▸ **Items**
══════════════════════════════

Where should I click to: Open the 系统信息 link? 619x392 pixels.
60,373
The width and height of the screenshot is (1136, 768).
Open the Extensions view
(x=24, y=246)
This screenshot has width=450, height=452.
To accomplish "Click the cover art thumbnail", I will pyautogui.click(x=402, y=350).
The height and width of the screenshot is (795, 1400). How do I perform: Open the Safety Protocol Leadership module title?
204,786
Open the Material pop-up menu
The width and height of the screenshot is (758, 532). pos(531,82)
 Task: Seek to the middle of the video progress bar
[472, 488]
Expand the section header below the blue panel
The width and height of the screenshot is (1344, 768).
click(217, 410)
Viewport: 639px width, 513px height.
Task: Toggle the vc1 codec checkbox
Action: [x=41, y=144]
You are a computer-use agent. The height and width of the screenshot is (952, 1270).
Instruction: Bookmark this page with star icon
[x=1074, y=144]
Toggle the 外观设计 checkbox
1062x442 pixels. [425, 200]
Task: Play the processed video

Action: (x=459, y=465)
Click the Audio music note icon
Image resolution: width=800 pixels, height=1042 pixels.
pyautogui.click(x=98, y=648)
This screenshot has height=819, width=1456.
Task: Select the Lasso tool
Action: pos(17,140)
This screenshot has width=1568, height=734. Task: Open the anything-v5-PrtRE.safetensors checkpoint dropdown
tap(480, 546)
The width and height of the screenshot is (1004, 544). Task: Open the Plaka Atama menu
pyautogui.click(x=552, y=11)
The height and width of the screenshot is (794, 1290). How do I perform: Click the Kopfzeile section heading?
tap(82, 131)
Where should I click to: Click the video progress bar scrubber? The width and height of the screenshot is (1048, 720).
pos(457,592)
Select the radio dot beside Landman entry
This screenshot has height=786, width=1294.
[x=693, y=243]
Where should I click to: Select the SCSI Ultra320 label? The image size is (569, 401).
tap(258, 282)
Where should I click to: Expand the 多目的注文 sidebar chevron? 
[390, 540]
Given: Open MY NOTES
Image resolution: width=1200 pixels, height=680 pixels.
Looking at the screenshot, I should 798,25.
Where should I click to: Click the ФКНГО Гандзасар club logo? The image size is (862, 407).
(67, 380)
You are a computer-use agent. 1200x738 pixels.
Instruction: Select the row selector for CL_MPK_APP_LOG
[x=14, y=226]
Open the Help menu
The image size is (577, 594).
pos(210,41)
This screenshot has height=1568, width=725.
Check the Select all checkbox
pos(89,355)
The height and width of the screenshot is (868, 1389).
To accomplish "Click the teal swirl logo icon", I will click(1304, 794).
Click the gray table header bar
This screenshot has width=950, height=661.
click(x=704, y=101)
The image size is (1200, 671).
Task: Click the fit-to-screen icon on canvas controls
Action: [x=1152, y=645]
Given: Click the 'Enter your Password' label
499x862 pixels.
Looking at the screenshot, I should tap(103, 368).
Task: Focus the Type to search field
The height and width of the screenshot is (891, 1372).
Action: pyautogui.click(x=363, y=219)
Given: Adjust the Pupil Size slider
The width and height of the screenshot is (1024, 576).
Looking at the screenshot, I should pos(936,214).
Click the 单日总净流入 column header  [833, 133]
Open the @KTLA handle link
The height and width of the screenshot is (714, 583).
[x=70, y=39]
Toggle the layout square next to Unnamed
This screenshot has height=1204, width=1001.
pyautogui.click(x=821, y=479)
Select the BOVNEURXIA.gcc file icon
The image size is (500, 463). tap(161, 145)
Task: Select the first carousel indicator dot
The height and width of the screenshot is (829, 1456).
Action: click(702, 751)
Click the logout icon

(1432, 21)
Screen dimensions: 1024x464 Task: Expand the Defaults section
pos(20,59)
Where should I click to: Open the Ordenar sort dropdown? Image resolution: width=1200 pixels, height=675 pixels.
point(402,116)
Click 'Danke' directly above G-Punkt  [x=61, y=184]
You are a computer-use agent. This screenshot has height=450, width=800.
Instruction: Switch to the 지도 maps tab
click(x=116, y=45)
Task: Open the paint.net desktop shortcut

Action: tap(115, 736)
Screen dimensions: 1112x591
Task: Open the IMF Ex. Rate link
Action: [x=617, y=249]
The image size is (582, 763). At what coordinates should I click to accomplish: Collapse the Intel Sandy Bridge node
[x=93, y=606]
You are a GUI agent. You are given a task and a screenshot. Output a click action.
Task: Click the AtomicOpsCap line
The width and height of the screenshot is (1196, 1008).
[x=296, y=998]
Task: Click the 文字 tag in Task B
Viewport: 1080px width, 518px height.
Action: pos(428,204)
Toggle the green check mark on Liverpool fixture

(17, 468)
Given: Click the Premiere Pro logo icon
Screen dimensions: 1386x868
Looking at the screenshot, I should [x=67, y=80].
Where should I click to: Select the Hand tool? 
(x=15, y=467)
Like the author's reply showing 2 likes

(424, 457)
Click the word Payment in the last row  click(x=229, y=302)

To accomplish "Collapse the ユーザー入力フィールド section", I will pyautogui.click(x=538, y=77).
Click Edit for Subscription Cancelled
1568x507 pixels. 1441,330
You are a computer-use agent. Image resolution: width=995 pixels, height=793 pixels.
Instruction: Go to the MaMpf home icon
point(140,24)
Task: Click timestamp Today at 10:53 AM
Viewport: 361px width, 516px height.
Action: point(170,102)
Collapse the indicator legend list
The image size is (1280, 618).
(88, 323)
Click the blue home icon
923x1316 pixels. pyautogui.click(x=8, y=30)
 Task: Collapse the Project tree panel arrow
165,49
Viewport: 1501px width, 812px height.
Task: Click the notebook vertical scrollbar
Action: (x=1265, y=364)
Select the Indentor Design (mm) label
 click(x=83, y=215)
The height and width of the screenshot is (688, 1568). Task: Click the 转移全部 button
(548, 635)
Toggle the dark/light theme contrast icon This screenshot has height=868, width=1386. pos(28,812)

══════════════════════════════

▸ **What is expected**
Gather every line of the listing above that contains the string "dimensions". Case counts.

▸ **Solution to this exercise**
Screen dimensions: 1024x464 Task: Expand the Defaults section
Screen dimensions: 1112x591
Screen dimensions: 1386x868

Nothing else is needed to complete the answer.